■ **To do**
Render the lines of the entries below as a Markdown table with the columns Row and Text, leaving out blank lines. Start from the line containing "This screenshot has height=2280, width=1080." and go up to and including the line containing "(x=430, y=94)".

** START OF Dataset content **

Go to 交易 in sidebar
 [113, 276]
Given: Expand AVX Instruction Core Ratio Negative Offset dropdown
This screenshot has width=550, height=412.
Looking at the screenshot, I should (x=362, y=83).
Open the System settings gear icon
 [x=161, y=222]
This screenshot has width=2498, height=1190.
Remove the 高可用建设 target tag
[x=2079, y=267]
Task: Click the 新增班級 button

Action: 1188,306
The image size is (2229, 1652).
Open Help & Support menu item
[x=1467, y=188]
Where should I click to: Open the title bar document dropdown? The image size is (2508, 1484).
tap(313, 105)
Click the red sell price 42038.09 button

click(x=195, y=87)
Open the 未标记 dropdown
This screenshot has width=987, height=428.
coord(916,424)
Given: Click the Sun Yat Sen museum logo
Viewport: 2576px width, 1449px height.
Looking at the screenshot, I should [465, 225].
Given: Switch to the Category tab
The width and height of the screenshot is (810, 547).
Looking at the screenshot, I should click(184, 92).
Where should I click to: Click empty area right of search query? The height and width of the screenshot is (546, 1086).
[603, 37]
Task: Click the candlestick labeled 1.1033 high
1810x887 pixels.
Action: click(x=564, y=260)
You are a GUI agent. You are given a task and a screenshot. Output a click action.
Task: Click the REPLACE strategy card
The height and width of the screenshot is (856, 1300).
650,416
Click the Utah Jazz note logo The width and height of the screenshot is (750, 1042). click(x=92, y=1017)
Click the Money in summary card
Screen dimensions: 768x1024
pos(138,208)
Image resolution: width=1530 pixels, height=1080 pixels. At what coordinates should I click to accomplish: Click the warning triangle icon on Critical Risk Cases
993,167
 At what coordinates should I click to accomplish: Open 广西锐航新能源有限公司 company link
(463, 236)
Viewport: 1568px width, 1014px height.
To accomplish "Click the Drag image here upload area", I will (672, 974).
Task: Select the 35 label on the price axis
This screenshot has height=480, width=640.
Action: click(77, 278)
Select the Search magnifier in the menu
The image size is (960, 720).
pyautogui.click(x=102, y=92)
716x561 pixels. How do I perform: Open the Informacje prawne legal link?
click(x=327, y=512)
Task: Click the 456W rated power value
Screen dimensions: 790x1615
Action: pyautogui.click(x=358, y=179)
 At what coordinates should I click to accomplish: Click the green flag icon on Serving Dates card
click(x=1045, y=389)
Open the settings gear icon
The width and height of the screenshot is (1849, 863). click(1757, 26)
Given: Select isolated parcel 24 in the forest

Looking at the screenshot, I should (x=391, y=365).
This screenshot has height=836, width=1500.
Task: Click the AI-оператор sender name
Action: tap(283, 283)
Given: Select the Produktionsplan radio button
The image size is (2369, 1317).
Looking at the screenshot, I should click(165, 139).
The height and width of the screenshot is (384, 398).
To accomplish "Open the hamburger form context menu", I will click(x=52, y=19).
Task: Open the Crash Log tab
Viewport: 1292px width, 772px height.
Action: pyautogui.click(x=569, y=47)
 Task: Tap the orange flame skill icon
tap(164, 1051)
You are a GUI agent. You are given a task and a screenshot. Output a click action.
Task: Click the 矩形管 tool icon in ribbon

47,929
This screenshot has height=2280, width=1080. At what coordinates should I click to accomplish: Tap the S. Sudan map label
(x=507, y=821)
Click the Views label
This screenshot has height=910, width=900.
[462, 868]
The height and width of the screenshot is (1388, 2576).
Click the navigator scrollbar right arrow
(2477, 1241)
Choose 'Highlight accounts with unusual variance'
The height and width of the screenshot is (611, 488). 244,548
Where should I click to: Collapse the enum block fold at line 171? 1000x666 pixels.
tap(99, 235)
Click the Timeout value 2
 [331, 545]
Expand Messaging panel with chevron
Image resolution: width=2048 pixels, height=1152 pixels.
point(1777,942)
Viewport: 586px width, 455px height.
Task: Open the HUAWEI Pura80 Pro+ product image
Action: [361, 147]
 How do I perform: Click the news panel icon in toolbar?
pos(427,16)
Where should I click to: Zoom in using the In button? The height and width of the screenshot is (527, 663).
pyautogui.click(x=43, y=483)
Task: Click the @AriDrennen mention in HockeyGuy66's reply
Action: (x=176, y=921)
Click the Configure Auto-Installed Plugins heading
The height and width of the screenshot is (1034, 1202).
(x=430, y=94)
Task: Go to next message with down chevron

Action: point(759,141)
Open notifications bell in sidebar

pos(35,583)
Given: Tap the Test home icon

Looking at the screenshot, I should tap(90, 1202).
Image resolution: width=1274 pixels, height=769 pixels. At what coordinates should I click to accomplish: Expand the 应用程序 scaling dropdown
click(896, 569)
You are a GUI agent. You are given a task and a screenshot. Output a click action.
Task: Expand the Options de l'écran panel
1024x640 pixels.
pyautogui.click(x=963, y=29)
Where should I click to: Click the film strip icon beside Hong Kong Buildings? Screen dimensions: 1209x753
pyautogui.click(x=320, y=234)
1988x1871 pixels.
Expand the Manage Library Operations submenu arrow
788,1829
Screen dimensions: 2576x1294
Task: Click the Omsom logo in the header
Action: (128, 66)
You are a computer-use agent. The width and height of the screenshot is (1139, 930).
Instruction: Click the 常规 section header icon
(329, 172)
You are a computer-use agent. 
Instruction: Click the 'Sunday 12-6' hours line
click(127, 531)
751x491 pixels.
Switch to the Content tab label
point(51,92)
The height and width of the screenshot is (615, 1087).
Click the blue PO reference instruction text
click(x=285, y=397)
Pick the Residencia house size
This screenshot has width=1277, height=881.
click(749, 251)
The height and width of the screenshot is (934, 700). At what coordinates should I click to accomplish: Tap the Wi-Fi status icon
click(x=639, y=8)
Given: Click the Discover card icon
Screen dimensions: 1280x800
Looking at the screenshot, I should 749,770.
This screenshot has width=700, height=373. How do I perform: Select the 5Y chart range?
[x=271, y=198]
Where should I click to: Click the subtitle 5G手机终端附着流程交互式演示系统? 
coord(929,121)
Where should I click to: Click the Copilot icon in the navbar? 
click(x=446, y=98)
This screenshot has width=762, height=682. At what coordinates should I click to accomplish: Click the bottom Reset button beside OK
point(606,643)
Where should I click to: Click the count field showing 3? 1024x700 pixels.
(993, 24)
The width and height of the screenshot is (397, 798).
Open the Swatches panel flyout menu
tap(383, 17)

** END OF Dataset content **

■ **Exercise output**
| Row | Text |
|---|---|
| 1 | This screenshot has height=2280, width=1080. At what coordinates should I click to accomplish: Tap the S. Sudan map label |
| 2 | (x=507, y=821) |
| 3 | Click the Views label |
| 4 | This screenshot has height=910, width=900. |
| 5 | [462, 868] |
| 6 | The height and width of the screenshot is (1388, 2576). |
| 7 | Click the navigator scrollbar right arrow |
| 8 | (2477, 1241) |
| 9 | Choose 'Highlight accounts with unusual variance' |
| 10 | The height and width of the screenshot is (611, 488). 244,548 |
| 11 | Where should I click to: Collapse the enum block fold at line 171? 1000x666 pixels. |
| 12 | tap(99, 235) |
| 13 | Click the Timeout value 2 |
| 14 |  [331, 545] |
| 15 | Expand Messaging panel with chevron |
| 16 | Image resolution: width=2048 pixels, height=1152 pixels. |
| 17 | point(1777,942) |
| 18 | Viewport: 586px width, 455px height. |
| 19 | Task: Open the HUAWEI Pura80 Pro+ product image |
| 20 | Action: [361, 147] |
| 21 |  How do I perform: Click the news panel icon in toolbar? |
| 22 | pos(427,16) |
| 23 | Where should I click to: Zoom in using the In button? The height and width of the screenshot is (527, 663). |
| 24 | pyautogui.click(x=43, y=483) |
| 25 | Task: Click the @AriDrennen mention in HockeyGuy66's reply |
| 26 | Action: (x=176, y=921) |
| 27 | Click the Configure Auto-Installed Plugins heading |
| 28 | The height and width of the screenshot is (1034, 1202). |
| 29 | (x=430, y=94) |